May 2005 - September 7, 2005

August 30, 2005

On August 26, we realized something was wrong when we watched you struggle to climb up the rocky shore with your wings spread out for balance. We'd watched the most agile geese get to shore with some difficulty but it was especially difficult for you. Yet, you struggled valiantly to come up when you spotted us and knew we had brought you some cracked corn.

August 28, 2005

As soon as you got on land, we placed a big pile of corn before you and Earl watched over you to protect you from the other geese who would have rushed or pecked at you, knowing you were weak and unable to defend yourself. I fed the others so they were contented and would allow you to eat your food in peace.

When you had eaten all you could, you'd close your eyes and go to sleep with us beside you. Occasionally, you'd make soft comfort sounds. We knew you felt comfortable with us and had accepted our friendship; perhaps you viewed us as your foster parents. Your parents were no where in sight, after all.

We considered capturing you and contacted the rehabilitation center. We also contacted a veterinarian as the days passed and you showed no signs of improvement. We were torn between capturing you and allowing you to remain in the park, which was the only home you ever knew.

On September 2, you were unable to get up. We knew we had to capture you and get you some help or you'd either die of natural causes or be mauled by dogs running loose in the park.

You were fairly easy to capture. You didn't have the strenght to fight. Earl decided that we should deliver you to the rehabbers immediately. They informed us that you were emaciated, just skin and bones. They tube fed you and tried their very best to help you.

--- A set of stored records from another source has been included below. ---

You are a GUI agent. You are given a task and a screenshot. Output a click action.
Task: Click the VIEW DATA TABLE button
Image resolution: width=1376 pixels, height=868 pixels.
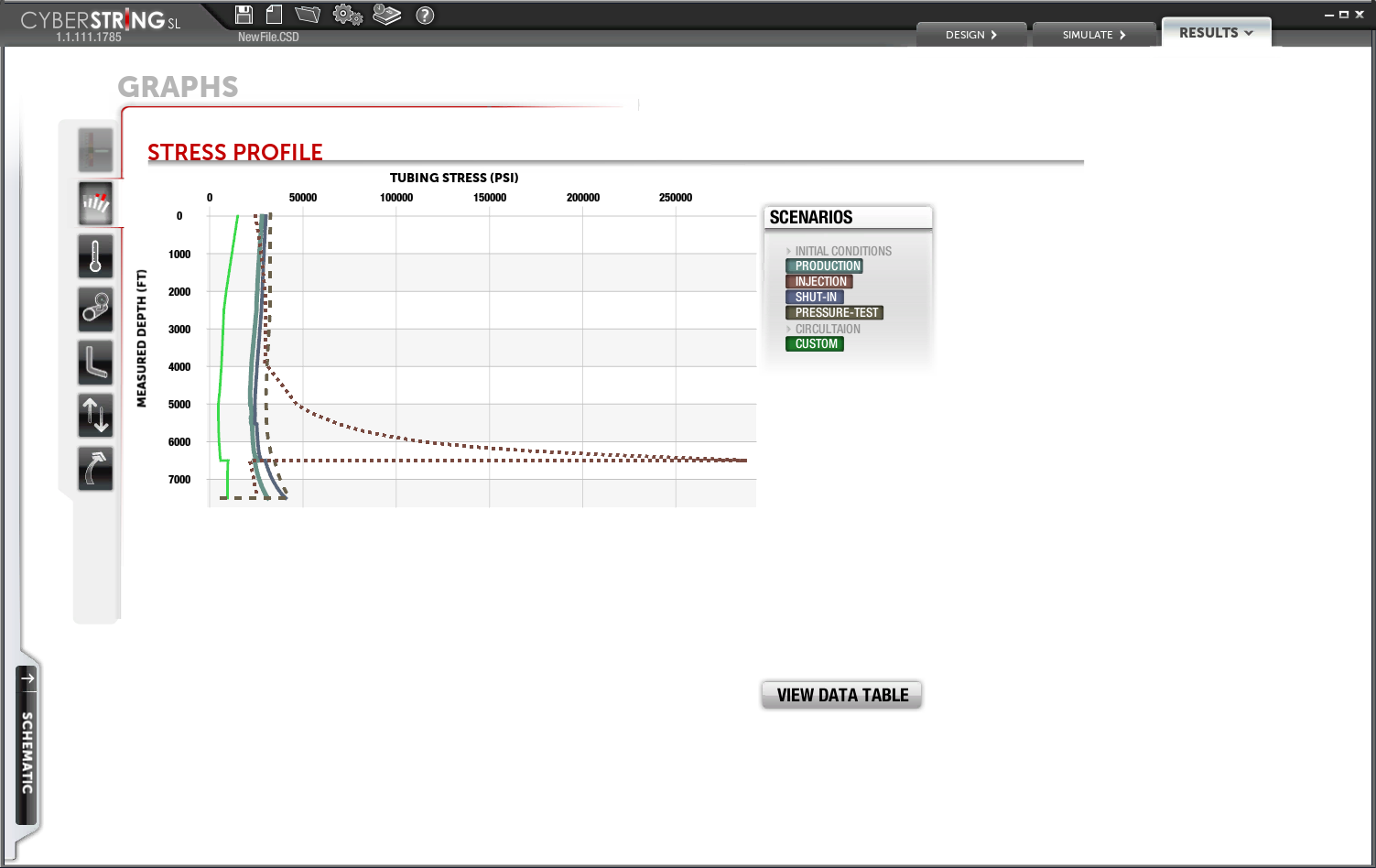click(x=841, y=695)
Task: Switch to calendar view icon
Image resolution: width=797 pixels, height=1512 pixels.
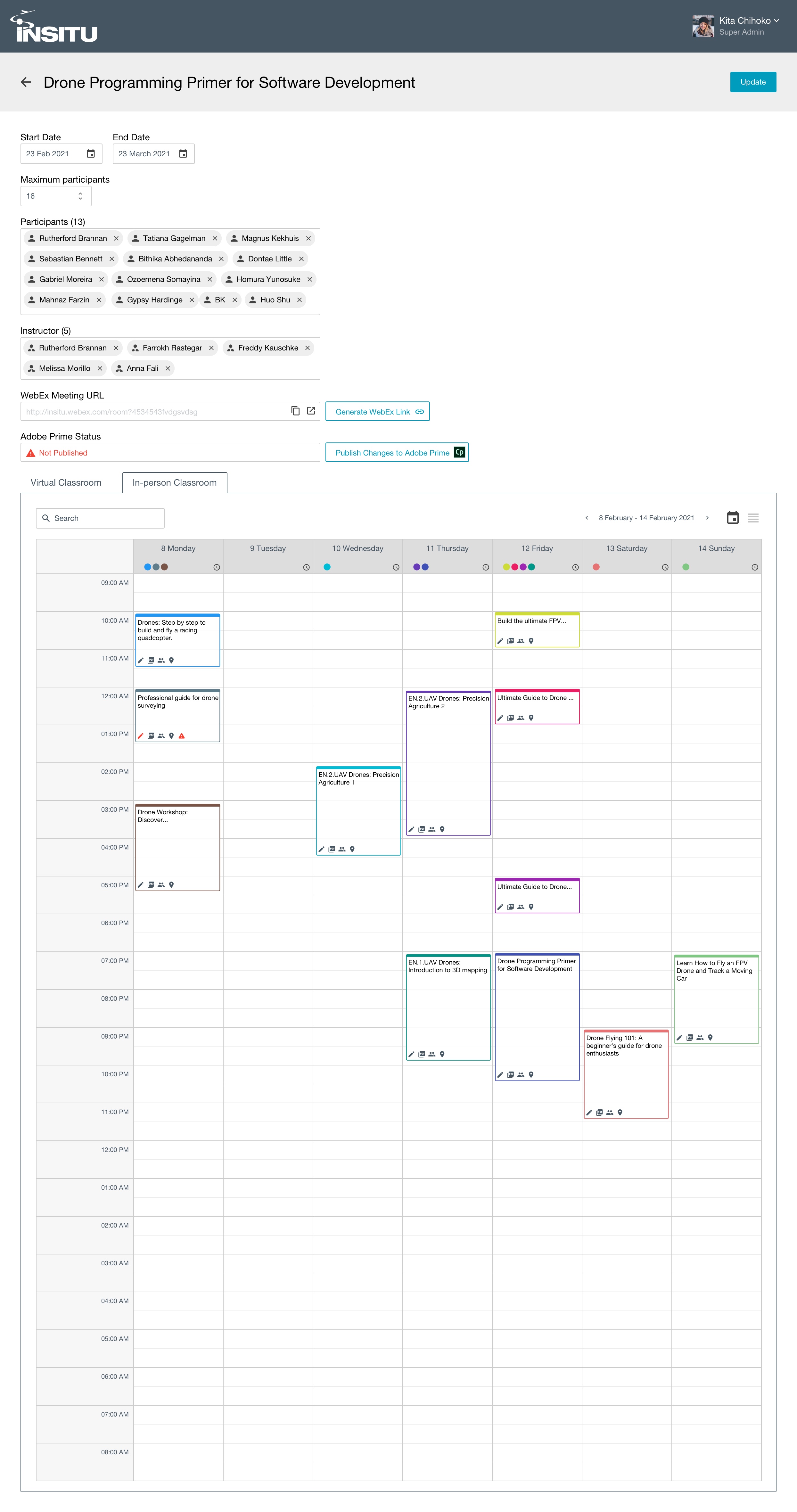Action: (732, 518)
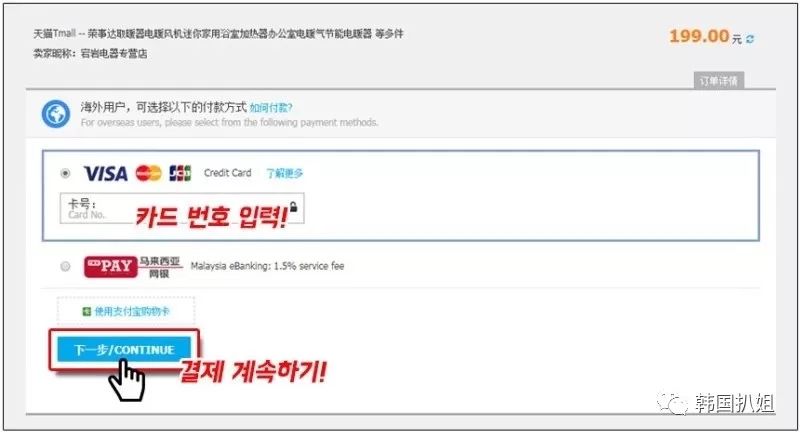Image resolution: width=800 pixels, height=438 pixels.
Task: Select the Credit Card radio button
Action: [65, 174]
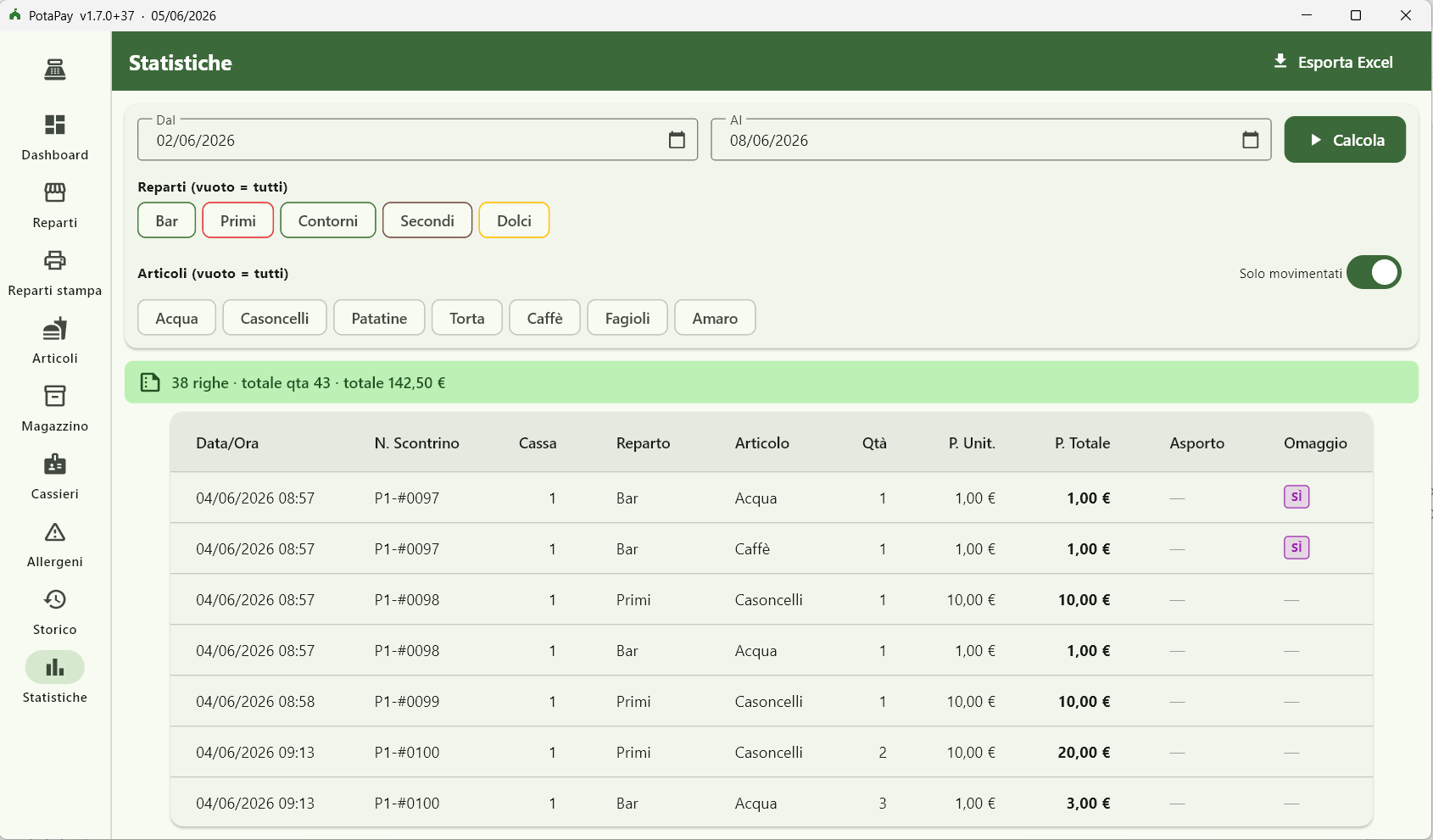Go to Reparti storefront icon
Image resolution: width=1433 pixels, height=840 pixels.
tap(55, 192)
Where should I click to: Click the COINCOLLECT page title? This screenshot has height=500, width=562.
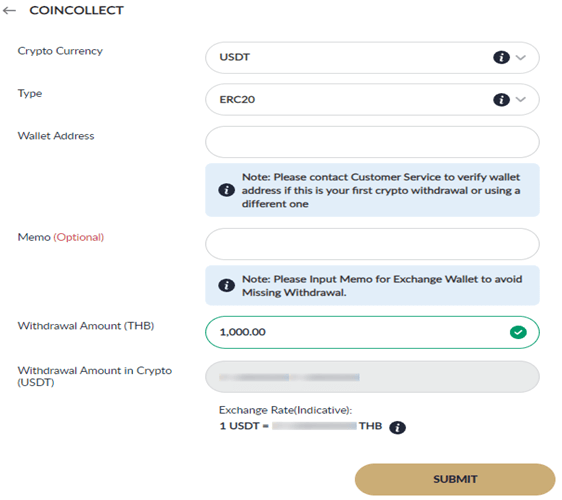76,10
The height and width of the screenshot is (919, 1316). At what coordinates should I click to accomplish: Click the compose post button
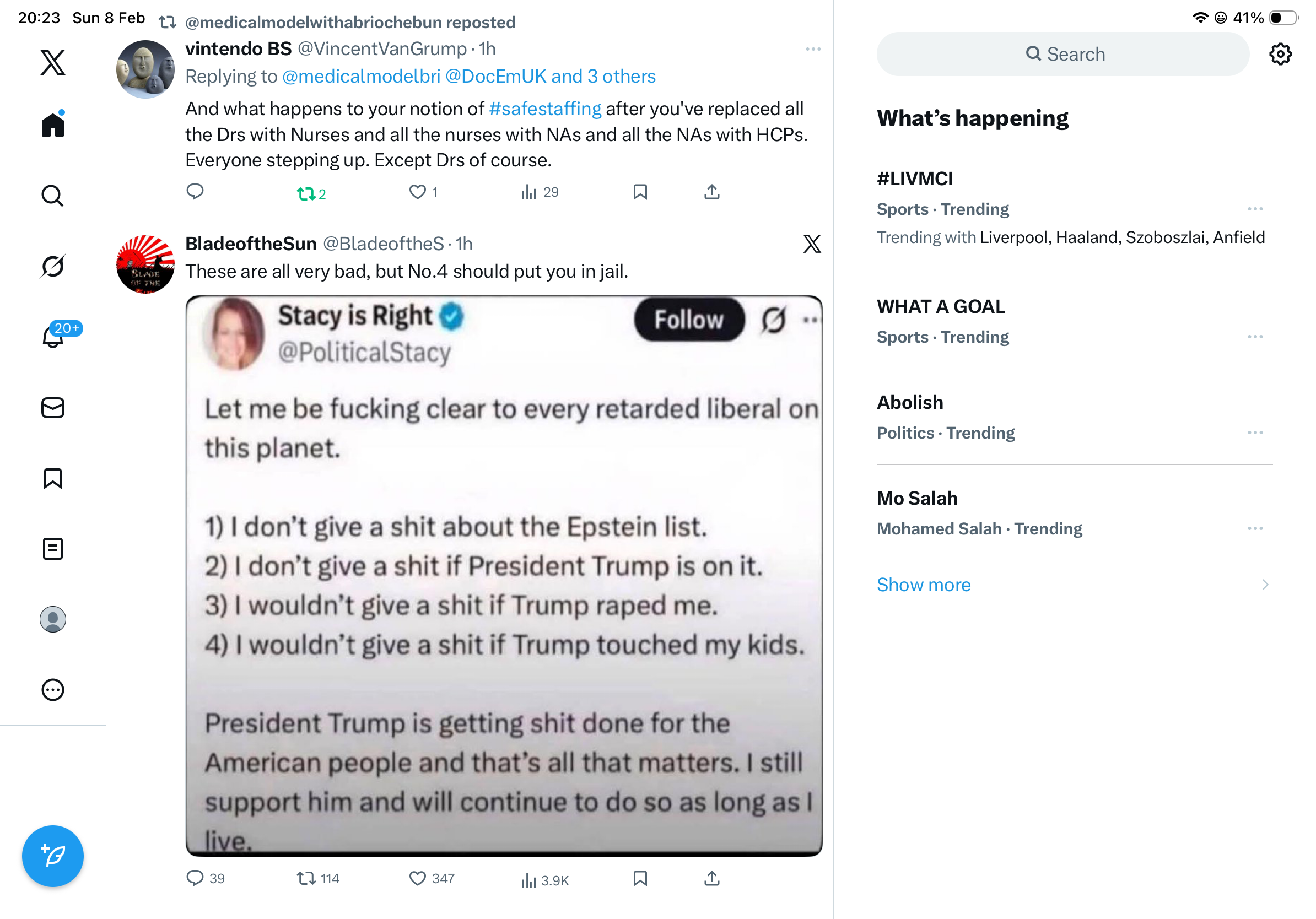click(53, 856)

After five days, they called and said they didn't think you'd make it much longer. Nothing had worked and you were slipping away. We were unable to think of anything else but you that day.

By evening, you had pulled through and the rehabbers set you up for an appointment with the vet. We rushed down to pick you up, overjoyed to see you after five days. You looked sick and weak, lying on your side in the carrier.

The vet examined you thoroughly and took two x-rays. The results were devastating. Your frail body was infected with some kind of fungus that had spread all over your lungs, causing pneumonia. The doctor did not think you'd be able to handle the rigors of further examination and treatment and suggested we euthanize you.

That was one of the most heartbreaking decisions for us. Even though we only knew you for twelve days, we had become attached to you. We had grown to love your sweet and gentle little ways and the way you'd beckon with your head and extend your little neck out to us in greeting whenever we arrived to see you. We had hoped and prayed for your recovery. We had hopes of releasing you back to the wild, back to the pond where you belonged. 

But to keep you alive meant further suffering for you. You had suffered enough. You were born to be free and wild. We knew we had to think of you and not of us we let you go.

We miss you, Ernest. Not a day goes by when we don't think of you. We hear your voice in the call of the geese in the park and in the skies. We see you in ET and other goslings your age when they trot up to us and make their sweet gosling sounds. We think of you when we turn our faces to gaze upward at the mighty patterns of geese that dot the sky.

You were God's little child and you'll always be our baby.